Stated task. Could you copy every item below line for line, without changing a single character?

═══ Source records ═══

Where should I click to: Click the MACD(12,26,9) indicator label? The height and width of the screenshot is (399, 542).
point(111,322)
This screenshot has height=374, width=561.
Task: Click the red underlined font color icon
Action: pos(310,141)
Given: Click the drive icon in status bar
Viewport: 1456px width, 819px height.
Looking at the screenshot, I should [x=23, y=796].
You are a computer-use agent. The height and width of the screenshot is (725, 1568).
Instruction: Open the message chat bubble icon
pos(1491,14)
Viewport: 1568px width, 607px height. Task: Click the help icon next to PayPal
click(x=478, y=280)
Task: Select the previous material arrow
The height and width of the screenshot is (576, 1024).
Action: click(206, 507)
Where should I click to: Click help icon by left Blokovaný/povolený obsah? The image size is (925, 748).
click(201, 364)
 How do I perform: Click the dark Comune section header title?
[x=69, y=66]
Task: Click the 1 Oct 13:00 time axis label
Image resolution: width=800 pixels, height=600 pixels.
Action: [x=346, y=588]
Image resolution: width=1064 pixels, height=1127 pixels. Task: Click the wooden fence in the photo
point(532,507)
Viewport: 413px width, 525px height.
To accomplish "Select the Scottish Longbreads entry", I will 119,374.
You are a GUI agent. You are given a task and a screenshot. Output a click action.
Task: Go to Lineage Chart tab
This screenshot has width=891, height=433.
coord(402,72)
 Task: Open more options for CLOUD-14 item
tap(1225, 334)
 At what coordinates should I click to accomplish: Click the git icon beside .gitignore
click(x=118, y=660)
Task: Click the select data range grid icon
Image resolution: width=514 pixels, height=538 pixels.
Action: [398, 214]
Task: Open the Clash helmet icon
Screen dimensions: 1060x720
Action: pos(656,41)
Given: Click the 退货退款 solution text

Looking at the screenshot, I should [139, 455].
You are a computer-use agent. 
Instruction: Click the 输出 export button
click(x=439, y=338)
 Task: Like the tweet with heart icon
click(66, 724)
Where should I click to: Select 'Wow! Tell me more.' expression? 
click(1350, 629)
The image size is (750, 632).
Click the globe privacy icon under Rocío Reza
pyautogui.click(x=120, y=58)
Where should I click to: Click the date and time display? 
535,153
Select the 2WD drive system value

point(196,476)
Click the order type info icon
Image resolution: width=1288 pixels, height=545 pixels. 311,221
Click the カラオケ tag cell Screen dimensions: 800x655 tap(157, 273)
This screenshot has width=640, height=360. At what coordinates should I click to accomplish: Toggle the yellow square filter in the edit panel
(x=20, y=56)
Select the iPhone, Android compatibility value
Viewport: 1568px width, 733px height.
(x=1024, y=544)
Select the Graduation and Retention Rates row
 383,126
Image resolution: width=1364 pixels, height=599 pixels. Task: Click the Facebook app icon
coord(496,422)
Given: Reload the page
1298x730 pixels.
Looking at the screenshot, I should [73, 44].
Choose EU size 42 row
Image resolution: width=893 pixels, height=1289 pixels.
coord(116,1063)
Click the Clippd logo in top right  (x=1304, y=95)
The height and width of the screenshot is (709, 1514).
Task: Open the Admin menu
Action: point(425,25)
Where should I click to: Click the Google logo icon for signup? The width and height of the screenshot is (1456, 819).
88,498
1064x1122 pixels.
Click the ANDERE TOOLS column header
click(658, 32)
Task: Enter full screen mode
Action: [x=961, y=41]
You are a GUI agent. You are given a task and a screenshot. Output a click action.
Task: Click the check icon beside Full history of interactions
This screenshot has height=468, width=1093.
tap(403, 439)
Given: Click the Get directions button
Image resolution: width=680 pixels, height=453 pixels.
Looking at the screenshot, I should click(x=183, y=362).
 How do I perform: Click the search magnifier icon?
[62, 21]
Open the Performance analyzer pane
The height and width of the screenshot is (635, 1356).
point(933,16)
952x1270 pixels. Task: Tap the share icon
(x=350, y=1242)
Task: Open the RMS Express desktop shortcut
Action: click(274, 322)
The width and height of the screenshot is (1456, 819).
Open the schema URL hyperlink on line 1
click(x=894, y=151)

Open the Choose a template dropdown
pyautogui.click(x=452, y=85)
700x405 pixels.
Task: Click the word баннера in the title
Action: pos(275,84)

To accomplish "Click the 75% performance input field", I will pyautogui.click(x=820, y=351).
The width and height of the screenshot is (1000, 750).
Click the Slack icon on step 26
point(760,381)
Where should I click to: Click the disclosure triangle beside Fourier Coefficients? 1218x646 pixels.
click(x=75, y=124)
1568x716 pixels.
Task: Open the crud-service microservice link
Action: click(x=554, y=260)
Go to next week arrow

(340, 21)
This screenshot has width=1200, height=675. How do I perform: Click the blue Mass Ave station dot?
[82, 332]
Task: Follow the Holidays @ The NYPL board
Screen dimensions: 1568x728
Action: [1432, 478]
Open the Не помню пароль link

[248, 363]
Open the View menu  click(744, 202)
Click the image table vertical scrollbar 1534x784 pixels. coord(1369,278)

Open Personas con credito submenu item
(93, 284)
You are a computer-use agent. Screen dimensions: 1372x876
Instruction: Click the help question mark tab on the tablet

═══

Finished answer.
Where should I click to: Click the MACD(12,26,9) indicator label? The height and width of the screenshot is (399, 542).
point(111,322)
This screenshot has height=374, width=561.
Task: Click the red underlined font color icon
Action: pos(310,141)
Given: Click the drive icon in status bar
Viewport: 1456px width, 819px height.
Looking at the screenshot, I should [x=23, y=796].
You are a computer-use agent. The height and width of the screenshot is (725, 1568).
Instruction: Open the message chat bubble icon
pos(1491,14)
Viewport: 1568px width, 607px height. Task: Click the help icon next to PayPal
click(x=478, y=280)
Task: Select the previous material arrow
The height and width of the screenshot is (576, 1024).
Action: click(206, 507)
Where should I click to: Click help icon by left Blokovaný/povolený obsah? The image size is (925, 748).
click(201, 364)
 How do I perform: Click the dark Comune section header title?
[x=69, y=66]
Task: Click the 1 Oct 13:00 time axis label
Image resolution: width=800 pixels, height=600 pixels.
Action: [x=346, y=588]
Image resolution: width=1064 pixels, height=1127 pixels. Task: Click the wooden fence in the photo
point(532,507)
Viewport: 413px width, 525px height.
To accomplish "Select the Scottish Longbreads entry", I will 119,374.
You are a GUI agent. You are given a task and a screenshot. Output a click action.
Task: Go to Lineage Chart tab
This screenshot has width=891, height=433.
coord(402,72)
 Task: Open more options for CLOUD-14 item
tap(1225, 334)
 At what coordinates should I click to accomplish: Click the git icon beside .gitignore
click(x=118, y=660)
Task: Click the select data range grid icon
Image resolution: width=514 pixels, height=538 pixels.
Action: [398, 214]
Task: Open the Clash helmet icon
Screen dimensions: 1060x720
Action: pos(656,41)
Given: Click the 退货退款 solution text

Looking at the screenshot, I should [139, 455].
You are a computer-use agent. 
Instruction: Click the 输出 export button
click(x=439, y=338)
 Task: Like the tweet with heart icon
click(66, 724)
Where should I click to: Select 'Wow! Tell me more.' expression? 
click(1350, 629)
The image size is (750, 632).
Click the globe privacy icon under Rocío Reza
pyautogui.click(x=120, y=58)
Where should I click to: Click the date and time display? 
535,153
Select the 2WD drive system value

point(196,476)
Click the order type info icon
Image resolution: width=1288 pixels, height=545 pixels. 311,221
Click the カラオケ tag cell Screen dimensions: 800x655 tap(157, 273)
This screenshot has width=640, height=360. At what coordinates should I click to accomplish: Toggle the yellow square filter in the edit panel
(x=20, y=56)
Select the iPhone, Android compatibility value
Viewport: 1568px width, 733px height.
(x=1024, y=544)
Select the Graduation and Retention Rates row
 383,126
Image resolution: width=1364 pixels, height=599 pixels. Task: Click the Facebook app icon
coord(496,422)
Given: Reload the page
1298x730 pixels.
Looking at the screenshot, I should [73, 44].
Choose EU size 42 row
Image resolution: width=893 pixels, height=1289 pixels.
coord(116,1063)
Click the Clippd logo in top right  (x=1304, y=95)
The height and width of the screenshot is (709, 1514).
Task: Open the Admin menu
Action: point(425,25)
Where should I click to: Click the Google logo icon for signup? The width and height of the screenshot is (1456, 819).
88,498
1064x1122 pixels.
Click the ANDERE TOOLS column header
click(658, 32)
Task: Enter full screen mode
Action: [x=961, y=41]
You are a GUI agent. You are given a task and a screenshot. Output a click action.
Task: Click the check icon beside Full history of interactions
This screenshot has height=468, width=1093.
tap(403, 439)
Given: Click the Get directions button
Image resolution: width=680 pixels, height=453 pixels.
Looking at the screenshot, I should click(x=183, y=362).
 How do I perform: Click the search magnifier icon?
[62, 21]
Open the Performance analyzer pane
The height and width of the screenshot is (635, 1356).
point(933,16)
952x1270 pixels. Task: Tap the share icon
(x=350, y=1242)
Task: Open the RMS Express desktop shortcut
Action: click(274, 322)
The width and height of the screenshot is (1456, 819).
Open the schema URL hyperlink on line 1
click(x=894, y=151)

Open the Choose a template dropdown
pyautogui.click(x=452, y=85)
700x405 pixels.
Task: Click the word баннера in the title
Action: pos(275,84)

To accomplish "Click the 75% performance input field", I will pyautogui.click(x=820, y=351).
The width and height of the screenshot is (1000, 750).
Click the Slack icon on step 26
point(760,381)
Where should I click to: Click the disclosure triangle beside Fourier Coefficients? 1218x646 pixels.
click(x=75, y=124)
1568x716 pixels.
Task: Open the crud-service microservice link
Action: click(x=554, y=260)
Go to next week arrow

(340, 21)
This screenshot has width=1200, height=675. How do I perform: Click the blue Mass Ave station dot?
[82, 332]
Task: Follow the Holidays @ The NYPL board
Screen dimensions: 1568x728
Action: [1432, 478]
Open the Не помню пароль link

[248, 363]
Open the View menu  click(744, 202)
Click the image table vertical scrollbar 1534x784 pixels. coord(1369,278)

Open Personas con credito submenu item
(93, 284)
You are a computer-use agent. Screen dimensions: 1372x876
Instruction: Click the help question mark tab on the tablet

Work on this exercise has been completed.